5. Generate ROIs for testing

Now, we produce regions of interest (ROIs) proposals using selective search & grid methods, using the same method as in the script: A1_GenerateInputROIs.py.

Each ROI is in the format of [x,y,w,h], where the coordinates real numbers in the range of 0 to 1, and scaled according to the resized and padded image. The ROIs array is padded with regions of [0,0,0,0] at the end to match the 2000 ROIs input format of the model.

python

# Parameters taken from PARAMETERS.py
# ROI generation
roi_minDimRel = 0.04
roi_maxDimRel = 0.4
roi_minNrPixelsRel = 2    * roi_minDimRel * roi_minDimRel
roi_maxNrPixelsRel = 0.33 * roi_maxDimRel * roi_maxDimRel
roi_maxAspectRatio = 4.0  # maximum aspect Ratio of a ROI vertically and horizontally
roi_maxImgDim = 200       # image size used for ROI generation
ss_scale = 100            # selective search ROIS: parameter controlling cluster size for segmentation
ss_sigma = 1.2            # selective search ROIs: width of gaussian kernal for segmentation
ss_minSize = 20           # selective search ROIs: minimum component size for segmentation
grid_nrScales = 7         # uniform grid ROIs: number of iterations from largest possible ROI to smaller ROIs
grid_aspectRatios = [1.0, 2.0, 0.5]    # uniform grid ROIs: aspect ratio of ROIs
cntk_nrRois = 100  # 100 # how many ROIs to zero-pad
cntk_padWidth = 1000
cntk_padHeight = 1000

from cntk_helpers import imArrayWidthHeight, getSelectiveSearchRois, imresizeMaxDim
from cntk_helpers import getGridRois, filterRois, roiTransformPadScaleParams, roiTransformPadScale

def get_rois_for_image(img, use_selective_search=True, use_grid_rois=True):
    
    roi_minDim = roi_minDimRel * roi_maxImgDim
    roi_maxDim = roi_maxDimRel * roi_maxImgDim
    roi_minNrPixels = roi_minNrPixelsRel * roi_maxImgDim*roi_maxImgDim
    roi_maxNrPixels = roi_maxNrPixelsRel * roi_maxImgDim*roi_maxImgDim

    imgOrig = img.copy()

    # get rois
    if use_selective_search:
        print ("Calling selective search..")
        rects, scaled_img, scale = getSelectiveSearchRois(imgOrig, ss_scale, ss_sigma, ss_minSize, roi_maxImgDim) #interpolation=cv2.INTER_AREA
        print ("Number of rois detected using selective search: " + str(len(rects)))
    else:
        rects = []
        scaled_img, scale = imresizeMaxDim(imgOrig, roi_maxImgDim, boUpscale=True, interpolation=cv2.INTER_AREA)
        
    imgWidth, imgHeight = imArrayWidthHeight(scaled_img)

    # add grid rois
    if use_grid_rois:
        rectsGrid = getGridRois(imgWidth, imgHeight, grid_nrScales, grid_aspectRatios)
        print ("Number of rois on grid added: " + str(len(rectsGrid)))
        rects += rectsGrid

    # run filter
    print ("Number of rectangles before filtering  = " + str(len(rects)))
    rois = filterRois(rects, imgWidth, imgHeight, roi_minNrPixels, roi_maxNrPixels, roi_minDim, roi_maxDim, roi_maxAspectRatio)
    if len(rois) == 0: #make sure at least one roi returned per image
        rois = [[5, 5, imgWidth-5, imgHeight-5]]
    print ("Number of rectangles after filtering  = " + str(len(rois)))

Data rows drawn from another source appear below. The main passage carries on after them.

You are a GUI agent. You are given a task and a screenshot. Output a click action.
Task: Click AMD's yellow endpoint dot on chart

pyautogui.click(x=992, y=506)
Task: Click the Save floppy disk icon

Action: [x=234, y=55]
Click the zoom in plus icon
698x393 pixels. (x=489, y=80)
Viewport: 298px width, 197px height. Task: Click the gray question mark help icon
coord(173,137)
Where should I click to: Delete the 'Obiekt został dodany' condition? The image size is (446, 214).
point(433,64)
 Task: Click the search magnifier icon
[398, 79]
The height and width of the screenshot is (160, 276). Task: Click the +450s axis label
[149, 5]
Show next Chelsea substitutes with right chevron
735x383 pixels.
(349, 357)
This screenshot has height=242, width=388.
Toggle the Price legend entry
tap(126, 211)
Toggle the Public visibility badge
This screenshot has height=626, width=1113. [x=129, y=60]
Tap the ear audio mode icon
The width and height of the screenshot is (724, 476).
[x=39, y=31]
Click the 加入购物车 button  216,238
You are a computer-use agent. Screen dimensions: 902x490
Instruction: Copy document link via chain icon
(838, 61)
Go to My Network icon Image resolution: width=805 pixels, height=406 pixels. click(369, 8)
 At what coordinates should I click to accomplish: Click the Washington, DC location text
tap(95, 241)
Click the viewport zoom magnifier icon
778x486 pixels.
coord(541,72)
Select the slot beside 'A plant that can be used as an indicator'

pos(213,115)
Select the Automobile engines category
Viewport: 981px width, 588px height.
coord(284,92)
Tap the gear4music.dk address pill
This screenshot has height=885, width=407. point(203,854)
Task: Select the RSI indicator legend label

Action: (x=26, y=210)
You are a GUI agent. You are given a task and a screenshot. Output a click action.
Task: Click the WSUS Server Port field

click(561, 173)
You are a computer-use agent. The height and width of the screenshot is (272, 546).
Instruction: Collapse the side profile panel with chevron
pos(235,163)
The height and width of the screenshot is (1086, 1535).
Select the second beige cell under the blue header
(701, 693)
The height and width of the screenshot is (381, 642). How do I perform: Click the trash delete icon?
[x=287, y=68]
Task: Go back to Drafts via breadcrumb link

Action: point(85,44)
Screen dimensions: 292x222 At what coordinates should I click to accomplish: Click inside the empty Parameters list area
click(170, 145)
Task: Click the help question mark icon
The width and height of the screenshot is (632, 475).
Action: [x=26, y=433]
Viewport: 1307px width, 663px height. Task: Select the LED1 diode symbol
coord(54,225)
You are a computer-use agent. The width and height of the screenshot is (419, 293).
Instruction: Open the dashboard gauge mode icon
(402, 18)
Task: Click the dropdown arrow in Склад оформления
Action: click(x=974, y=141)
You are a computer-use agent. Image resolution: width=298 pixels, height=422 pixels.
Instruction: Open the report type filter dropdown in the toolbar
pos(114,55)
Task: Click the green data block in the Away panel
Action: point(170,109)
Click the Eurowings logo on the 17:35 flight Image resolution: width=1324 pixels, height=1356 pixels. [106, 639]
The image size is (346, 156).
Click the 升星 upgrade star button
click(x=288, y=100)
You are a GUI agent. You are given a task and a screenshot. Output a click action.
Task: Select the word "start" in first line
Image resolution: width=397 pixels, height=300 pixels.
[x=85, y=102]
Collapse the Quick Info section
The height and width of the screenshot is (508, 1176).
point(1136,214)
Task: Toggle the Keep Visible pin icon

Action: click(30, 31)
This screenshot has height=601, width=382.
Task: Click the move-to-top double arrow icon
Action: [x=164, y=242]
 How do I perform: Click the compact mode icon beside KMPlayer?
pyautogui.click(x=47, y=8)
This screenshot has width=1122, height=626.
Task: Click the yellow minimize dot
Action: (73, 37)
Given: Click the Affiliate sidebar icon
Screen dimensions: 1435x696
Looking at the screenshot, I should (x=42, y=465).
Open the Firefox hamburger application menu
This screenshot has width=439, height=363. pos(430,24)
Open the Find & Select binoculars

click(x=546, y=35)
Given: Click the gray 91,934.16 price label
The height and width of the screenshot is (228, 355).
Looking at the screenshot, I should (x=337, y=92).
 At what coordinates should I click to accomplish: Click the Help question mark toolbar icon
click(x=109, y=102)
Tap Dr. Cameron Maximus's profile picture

    # scale up to original size and save to disk
    # note: each rectangle is in original image format with [x1,y1,x2,y2]
    original_rois = np.int32(np.array(rois) / scale)
    
    img_width = len(img[0])
    img_height = len(img)

    # all rois need to be scaled + padded to cntk input image size
    targetw, targeth, w_offset, h_offset, scale = roiTransformPadScaleParams(img_width, img_height,
                                                               cntk_padWidth, cntk_padHeight)
    
    rois = []
    for original_roi in original_rois:
        x1, y1, x2, y2 = roiTransformPadScale(original_roi, w_offset, h_offset, scale)        
        rois.append([x1, y1, x2, y2])
    
    # pad rois if needed:
    if len(rois) < cntk_nrRois:
        rois += [[0, 0, 0, 0]] * (cntk_nrRois - len(rois))
    elif len(rois) > cntk_nrRois:
        rois = rois[:cntk_nrRois]
    return np.array(rois), original_rois
    
test_rois, original_rois = get_rois_for_image(original_img)
roi_padding_index = len(original_rois)
print("Number of rois for evaluation:", len(test_rois))

6. Evaluate the sample

Here, we prepare the data to be in CNTK's expected arguments format and run it through the model used the model's eval method.

We then process the result by trimming the padded ROIs part, and calculate the predicted labels and their probabilities.

python

from cntk_helpers import softmax2D

# a dummy variable for labels the will be given as an input to the network but will be ignored
dummy_labels = np.zeros((2000,17))

#Index the names of the arguments so we can get them by name
args_indices = {}
for i,arg in enumerate(frcnn_model.arguments):
    args_indices[arg.name] = i
    
# prepare the arguments
arguments = {
    frcnn_model.arguments[args_indices['features']]: [test_img_model_arg],
    frcnn_model.arguments[args_indices['rois']]: [test_rois],
}

# run it through the model
output = frcnn_model.eval(arguments)

# we now extract the "z" values from the output, which are the values of the layer that is just before
# the softmax layer.
# we take just the relevant part from that array 
rois_values = output[0][0][:roi_padding_index]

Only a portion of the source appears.